> _EXERCISE GOAL_
Could you give the records from the line containing "You are a computer-use agent." through the end as a JSON list of strings, one per line, with blank lines dropped and the pictures left out?
--- Start ---
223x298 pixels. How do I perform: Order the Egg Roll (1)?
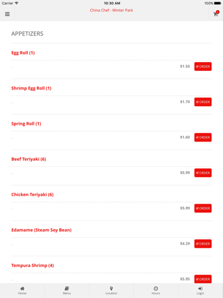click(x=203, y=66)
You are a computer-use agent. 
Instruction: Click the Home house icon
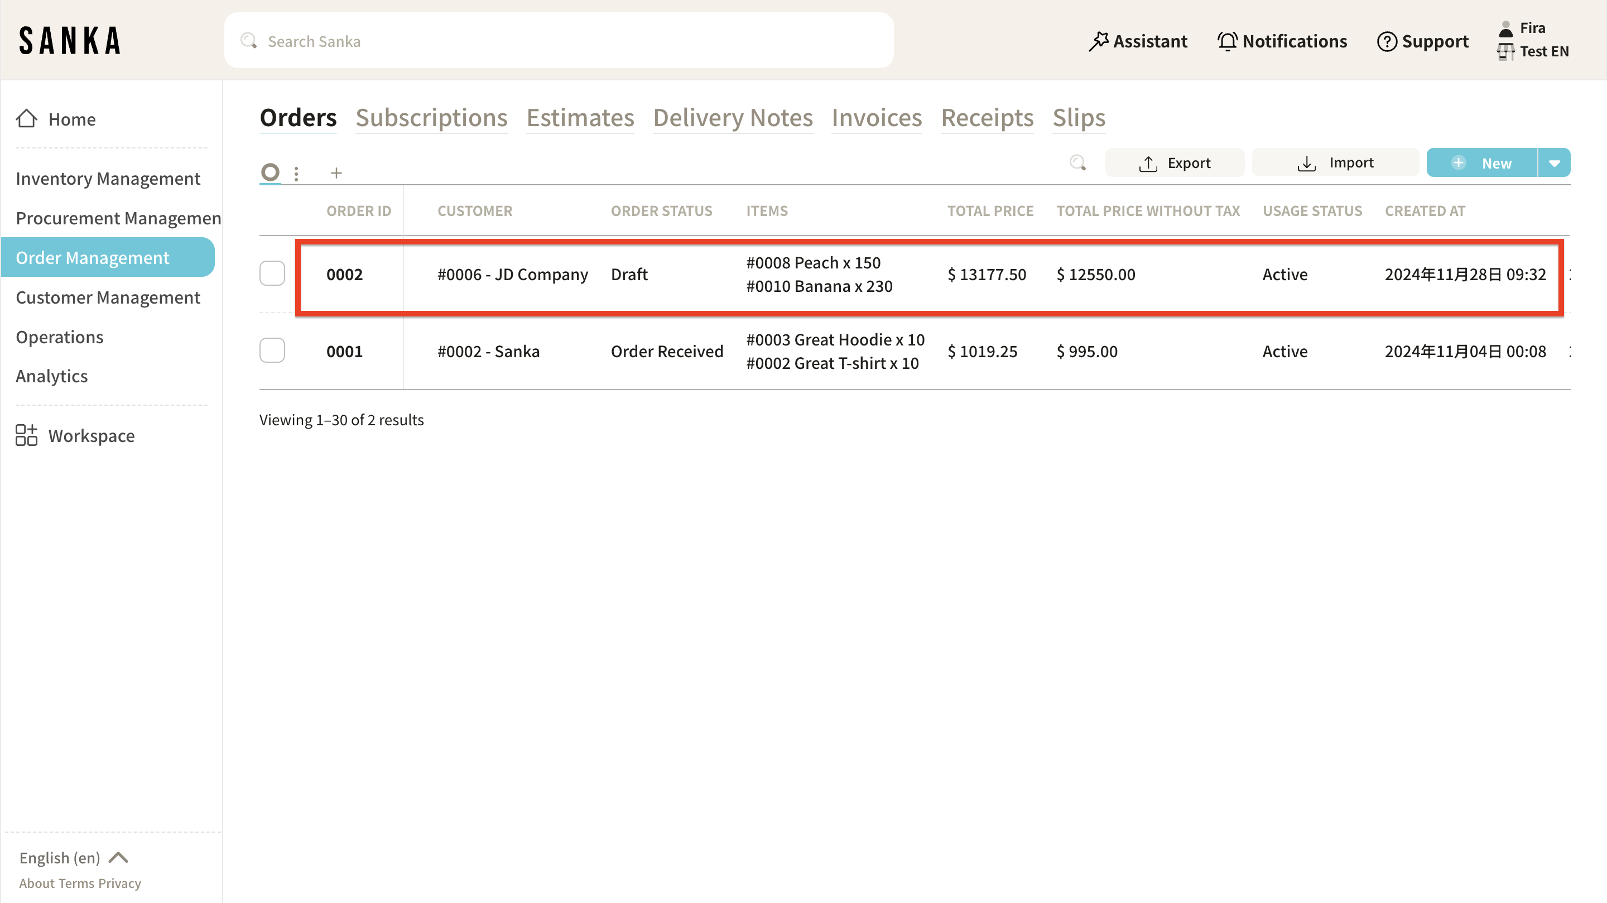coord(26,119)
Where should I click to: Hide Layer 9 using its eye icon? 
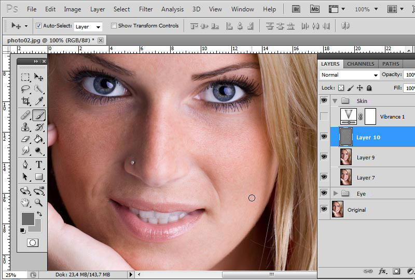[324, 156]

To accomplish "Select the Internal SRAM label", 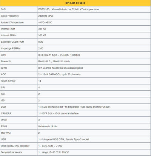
--- End ---
> _ANSWER TO THE EXERCISE_
[
  "You are a computer-use agent. ",
  "Instruction: Click the Home house icon",
  "coord(26,119)",
  "Where should I click to: Hide Layer 9 using its eye icon? ",
  "[324, 156]",
  "To accomplish \"Select the Internal SRAM label\", "
]